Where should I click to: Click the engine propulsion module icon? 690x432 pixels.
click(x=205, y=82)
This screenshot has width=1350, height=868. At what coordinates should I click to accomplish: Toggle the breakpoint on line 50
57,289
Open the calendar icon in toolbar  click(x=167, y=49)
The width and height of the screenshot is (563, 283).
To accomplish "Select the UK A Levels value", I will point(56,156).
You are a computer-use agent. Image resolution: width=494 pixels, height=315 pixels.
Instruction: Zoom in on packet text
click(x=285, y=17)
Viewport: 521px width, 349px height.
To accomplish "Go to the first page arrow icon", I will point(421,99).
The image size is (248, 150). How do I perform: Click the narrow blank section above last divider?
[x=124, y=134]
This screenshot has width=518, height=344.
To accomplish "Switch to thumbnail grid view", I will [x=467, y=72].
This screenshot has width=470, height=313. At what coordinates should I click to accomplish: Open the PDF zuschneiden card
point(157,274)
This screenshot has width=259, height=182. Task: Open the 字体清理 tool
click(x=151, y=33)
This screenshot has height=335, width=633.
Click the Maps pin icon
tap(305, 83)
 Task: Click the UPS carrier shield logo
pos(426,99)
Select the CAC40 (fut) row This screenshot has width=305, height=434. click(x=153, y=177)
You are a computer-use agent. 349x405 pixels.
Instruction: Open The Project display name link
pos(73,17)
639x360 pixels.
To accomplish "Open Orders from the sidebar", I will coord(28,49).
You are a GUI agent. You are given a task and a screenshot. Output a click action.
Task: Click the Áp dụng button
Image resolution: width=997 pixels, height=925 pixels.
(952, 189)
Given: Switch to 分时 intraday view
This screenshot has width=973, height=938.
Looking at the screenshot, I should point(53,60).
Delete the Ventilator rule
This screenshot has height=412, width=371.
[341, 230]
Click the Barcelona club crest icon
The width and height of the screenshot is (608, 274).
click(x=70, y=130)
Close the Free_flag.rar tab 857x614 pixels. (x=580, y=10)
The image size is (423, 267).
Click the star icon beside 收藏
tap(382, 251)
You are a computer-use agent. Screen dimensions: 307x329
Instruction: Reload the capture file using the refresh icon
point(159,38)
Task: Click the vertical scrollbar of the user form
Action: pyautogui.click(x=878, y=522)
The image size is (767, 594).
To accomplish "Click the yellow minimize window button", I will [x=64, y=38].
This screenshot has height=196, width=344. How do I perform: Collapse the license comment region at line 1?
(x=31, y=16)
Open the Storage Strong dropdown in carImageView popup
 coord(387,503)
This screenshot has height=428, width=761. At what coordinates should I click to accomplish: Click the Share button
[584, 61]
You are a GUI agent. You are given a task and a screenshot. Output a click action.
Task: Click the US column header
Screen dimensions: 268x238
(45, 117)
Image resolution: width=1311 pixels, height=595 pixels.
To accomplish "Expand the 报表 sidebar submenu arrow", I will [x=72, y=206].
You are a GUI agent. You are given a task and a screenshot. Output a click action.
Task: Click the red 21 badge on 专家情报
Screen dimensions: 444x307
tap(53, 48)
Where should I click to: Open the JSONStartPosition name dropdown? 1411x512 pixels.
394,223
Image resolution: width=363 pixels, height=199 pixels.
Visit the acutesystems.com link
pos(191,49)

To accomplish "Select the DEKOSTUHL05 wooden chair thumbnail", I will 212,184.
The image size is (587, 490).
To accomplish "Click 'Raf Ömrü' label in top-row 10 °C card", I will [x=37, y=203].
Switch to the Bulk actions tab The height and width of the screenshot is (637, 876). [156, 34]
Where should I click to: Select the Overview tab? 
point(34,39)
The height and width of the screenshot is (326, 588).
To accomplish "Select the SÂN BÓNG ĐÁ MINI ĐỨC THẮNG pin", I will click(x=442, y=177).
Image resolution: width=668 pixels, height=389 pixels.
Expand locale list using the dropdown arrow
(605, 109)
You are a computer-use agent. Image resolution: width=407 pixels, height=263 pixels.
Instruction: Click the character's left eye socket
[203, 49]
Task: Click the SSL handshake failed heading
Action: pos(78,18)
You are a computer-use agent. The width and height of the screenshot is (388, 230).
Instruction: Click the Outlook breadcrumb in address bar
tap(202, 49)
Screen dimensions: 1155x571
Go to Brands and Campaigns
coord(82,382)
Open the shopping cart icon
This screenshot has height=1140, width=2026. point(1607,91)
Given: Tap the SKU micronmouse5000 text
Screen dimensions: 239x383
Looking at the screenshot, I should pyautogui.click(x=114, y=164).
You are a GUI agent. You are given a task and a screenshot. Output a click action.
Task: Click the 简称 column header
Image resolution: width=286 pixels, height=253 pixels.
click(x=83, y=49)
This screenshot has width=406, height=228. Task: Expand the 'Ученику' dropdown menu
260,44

Aim of the task: Lines that contain "computer" should be pulled from the entries above and reported.

The completed task:
You are a computer-use agent. Image resolution: width=494 pixels, height=315 pixels.
You are a computer-use agent. 349x405 pixels.
You are a computer-use agent. Screen dimensions: 307x329
You are a computer-use agent. Image resolution: width=407 pixels, height=263 pixels.
You are a computer-use agent. The width and height of the screenshot is (388, 230).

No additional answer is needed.